--- begin Input for this task ---

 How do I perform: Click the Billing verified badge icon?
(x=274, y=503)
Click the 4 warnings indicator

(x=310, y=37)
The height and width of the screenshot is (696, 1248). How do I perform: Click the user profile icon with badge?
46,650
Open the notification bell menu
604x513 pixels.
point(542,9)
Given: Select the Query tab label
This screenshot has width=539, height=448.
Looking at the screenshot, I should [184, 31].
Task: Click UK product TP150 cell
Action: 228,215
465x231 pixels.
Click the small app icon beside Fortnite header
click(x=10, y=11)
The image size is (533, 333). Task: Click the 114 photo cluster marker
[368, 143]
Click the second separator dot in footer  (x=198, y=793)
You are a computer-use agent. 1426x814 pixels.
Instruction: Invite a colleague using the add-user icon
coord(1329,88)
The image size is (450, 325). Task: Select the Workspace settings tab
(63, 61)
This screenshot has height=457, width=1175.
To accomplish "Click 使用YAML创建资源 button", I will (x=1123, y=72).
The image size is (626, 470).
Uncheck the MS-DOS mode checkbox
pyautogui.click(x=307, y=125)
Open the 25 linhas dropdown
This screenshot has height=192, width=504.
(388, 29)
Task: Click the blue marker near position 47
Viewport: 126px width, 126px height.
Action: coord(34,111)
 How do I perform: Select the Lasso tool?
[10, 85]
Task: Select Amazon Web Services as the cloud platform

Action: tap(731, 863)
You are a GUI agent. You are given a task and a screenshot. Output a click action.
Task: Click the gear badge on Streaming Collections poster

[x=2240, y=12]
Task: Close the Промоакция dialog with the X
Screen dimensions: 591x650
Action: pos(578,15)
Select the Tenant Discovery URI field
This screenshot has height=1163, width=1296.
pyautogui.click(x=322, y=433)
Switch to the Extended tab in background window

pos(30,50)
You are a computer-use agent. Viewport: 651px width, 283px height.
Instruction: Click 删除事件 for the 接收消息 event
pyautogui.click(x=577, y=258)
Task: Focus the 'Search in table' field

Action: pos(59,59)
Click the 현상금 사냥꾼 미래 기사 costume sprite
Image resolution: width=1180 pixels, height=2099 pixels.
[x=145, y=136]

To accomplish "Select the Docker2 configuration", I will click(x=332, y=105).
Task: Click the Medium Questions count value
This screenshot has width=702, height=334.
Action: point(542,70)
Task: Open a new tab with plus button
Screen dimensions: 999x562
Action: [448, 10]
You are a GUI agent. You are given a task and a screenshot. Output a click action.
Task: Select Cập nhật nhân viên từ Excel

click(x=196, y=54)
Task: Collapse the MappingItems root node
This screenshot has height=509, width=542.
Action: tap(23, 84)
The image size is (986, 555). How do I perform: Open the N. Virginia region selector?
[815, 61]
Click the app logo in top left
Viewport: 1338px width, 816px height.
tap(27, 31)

--- end Input for this task ---

→ Task description
Please count the lines of the records above that contain the string "agent", treating uppercase and lowercase as different, and give only the number.

→ Expected output
4